## What you need to do
Print every row below verbatim, from the first to the last, with nothing added or changed.

## Recorded information
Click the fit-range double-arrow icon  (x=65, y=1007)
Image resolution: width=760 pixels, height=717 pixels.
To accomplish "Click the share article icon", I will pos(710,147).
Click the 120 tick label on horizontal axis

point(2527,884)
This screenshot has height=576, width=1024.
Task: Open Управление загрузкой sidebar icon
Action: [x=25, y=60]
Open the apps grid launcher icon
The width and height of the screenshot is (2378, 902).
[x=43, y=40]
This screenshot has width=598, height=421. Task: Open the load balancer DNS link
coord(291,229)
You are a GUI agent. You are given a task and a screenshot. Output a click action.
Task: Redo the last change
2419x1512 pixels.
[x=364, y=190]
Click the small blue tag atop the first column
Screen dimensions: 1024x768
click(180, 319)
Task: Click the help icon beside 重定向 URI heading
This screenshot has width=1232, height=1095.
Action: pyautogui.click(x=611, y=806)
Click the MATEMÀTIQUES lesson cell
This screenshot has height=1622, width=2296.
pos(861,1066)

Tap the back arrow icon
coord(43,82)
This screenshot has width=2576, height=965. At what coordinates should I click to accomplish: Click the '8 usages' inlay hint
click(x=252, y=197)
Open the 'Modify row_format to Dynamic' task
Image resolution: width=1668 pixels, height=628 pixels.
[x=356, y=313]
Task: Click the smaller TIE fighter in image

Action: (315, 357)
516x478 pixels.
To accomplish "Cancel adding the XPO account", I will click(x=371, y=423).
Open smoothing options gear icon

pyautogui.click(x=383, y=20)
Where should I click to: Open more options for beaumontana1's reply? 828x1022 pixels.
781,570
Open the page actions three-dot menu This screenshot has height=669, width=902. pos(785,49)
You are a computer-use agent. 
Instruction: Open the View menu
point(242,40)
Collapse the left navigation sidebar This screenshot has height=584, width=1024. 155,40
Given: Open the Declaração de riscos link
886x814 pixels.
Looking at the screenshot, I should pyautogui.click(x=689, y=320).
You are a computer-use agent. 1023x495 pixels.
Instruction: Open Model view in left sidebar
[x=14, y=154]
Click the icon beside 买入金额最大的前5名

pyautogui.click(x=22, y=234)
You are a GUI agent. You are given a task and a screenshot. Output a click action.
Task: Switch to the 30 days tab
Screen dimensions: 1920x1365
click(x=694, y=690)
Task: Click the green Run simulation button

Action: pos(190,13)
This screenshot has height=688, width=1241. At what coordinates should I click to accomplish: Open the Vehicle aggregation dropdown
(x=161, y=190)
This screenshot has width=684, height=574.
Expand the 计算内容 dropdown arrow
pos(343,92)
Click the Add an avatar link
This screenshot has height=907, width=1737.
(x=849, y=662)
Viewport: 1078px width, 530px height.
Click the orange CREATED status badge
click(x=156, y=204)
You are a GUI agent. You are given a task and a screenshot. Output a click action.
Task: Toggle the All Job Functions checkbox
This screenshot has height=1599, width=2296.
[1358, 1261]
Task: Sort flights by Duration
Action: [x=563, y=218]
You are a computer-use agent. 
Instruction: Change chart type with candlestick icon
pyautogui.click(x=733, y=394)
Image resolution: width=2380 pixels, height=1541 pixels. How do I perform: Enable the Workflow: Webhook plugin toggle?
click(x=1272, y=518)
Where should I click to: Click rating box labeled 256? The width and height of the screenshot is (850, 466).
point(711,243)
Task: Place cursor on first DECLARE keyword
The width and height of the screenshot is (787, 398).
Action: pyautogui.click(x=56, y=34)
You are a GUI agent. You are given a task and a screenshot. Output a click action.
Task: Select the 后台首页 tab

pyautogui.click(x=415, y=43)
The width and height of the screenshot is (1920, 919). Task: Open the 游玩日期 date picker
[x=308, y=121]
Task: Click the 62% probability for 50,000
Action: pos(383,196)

## Task output
Click the fit-range double-arrow icon  (x=65, y=1007)
Image resolution: width=760 pixels, height=717 pixels.
To accomplish "Click the share article icon", I will pos(710,147).
Click the 120 tick label on horizontal axis

point(2527,884)
This screenshot has height=576, width=1024.
Task: Open Управление загрузкой sidebar icon
Action: [x=25, y=60]
Open the apps grid launcher icon
The width and height of the screenshot is (2378, 902).
[x=43, y=40]
This screenshot has width=598, height=421. Task: Open the load balancer DNS link
coord(291,229)
You are a GUI agent. You are given a task and a screenshot. Output a click action.
Task: Redo the last change
2419x1512 pixels.
[x=364, y=190]
Click the small blue tag atop the first column
Screen dimensions: 1024x768
click(180, 319)
Task: Click the help icon beside 重定向 URI heading
This screenshot has width=1232, height=1095.
Action: pyautogui.click(x=611, y=806)
Click the MATEMÀTIQUES lesson cell
This screenshot has height=1622, width=2296.
pos(861,1066)

Tap the back arrow icon
coord(43,82)
This screenshot has width=2576, height=965. At what coordinates should I click to accomplish: Click the '8 usages' inlay hint
click(x=252, y=197)
Open the 'Modify row_format to Dynamic' task
Image resolution: width=1668 pixels, height=628 pixels.
[x=356, y=313]
Task: Click the smaller TIE fighter in image

Action: (315, 357)
516x478 pixels.
To accomplish "Cancel adding the XPO account", I will click(x=371, y=423).
Open smoothing options gear icon

pyautogui.click(x=383, y=20)
Where should I click to: Open more options for beaumontana1's reply? 828x1022 pixels.
781,570
Open the page actions three-dot menu This screenshot has height=669, width=902. pos(785,49)
You are a computer-use agent. 
Instruction: Open the View menu
point(242,40)
Collapse the left navigation sidebar This screenshot has height=584, width=1024. 155,40
Given: Open the Declaração de riscos link
886x814 pixels.
Looking at the screenshot, I should pyautogui.click(x=689, y=320).
You are a computer-use agent. 1023x495 pixels.
Instruction: Open Model view in left sidebar
[x=14, y=154]
Click the icon beside 买入金额最大的前5名

pyautogui.click(x=22, y=234)
You are a GUI agent. You are given a task and a screenshot. Output a click action.
Task: Switch to the 30 days tab
Screen dimensions: 1920x1365
click(x=694, y=690)
Task: Click the green Run simulation button

Action: pos(190,13)
This screenshot has height=688, width=1241. At what coordinates should I click to accomplish: Open the Vehicle aggregation dropdown
(x=161, y=190)
This screenshot has width=684, height=574.
Expand the 计算内容 dropdown arrow
pos(343,92)
Click the Add an avatar link
This screenshot has height=907, width=1737.
(x=849, y=662)
Viewport: 1078px width, 530px height.
Click the orange CREATED status badge
click(x=156, y=204)
You are a GUI agent. You are given a task and a screenshot. Output a click action.
Task: Toggle the All Job Functions checkbox
This screenshot has height=1599, width=2296.
[1358, 1261]
Task: Sort flights by Duration
Action: [x=563, y=218]
You are a computer-use agent. 
Instruction: Change chart type with candlestick icon
pyautogui.click(x=733, y=394)
Image resolution: width=2380 pixels, height=1541 pixels. How do I perform: Enable the Workflow: Webhook plugin toggle?
click(x=1272, y=518)
Where should I click to: Click rating box labeled 256? The width and height of the screenshot is (850, 466).
point(711,243)
Task: Place cursor on first DECLARE keyword
The width and height of the screenshot is (787, 398).
Action: pyautogui.click(x=56, y=34)
You are a GUI agent. You are given a task and a screenshot. Output a click action.
Task: Select the 后台首页 tab

pyautogui.click(x=415, y=43)
The width and height of the screenshot is (1920, 919). Task: Open the 游玩日期 date picker
[x=308, y=121]
Task: Click the 62% probability for 50,000
Action: pos(383,196)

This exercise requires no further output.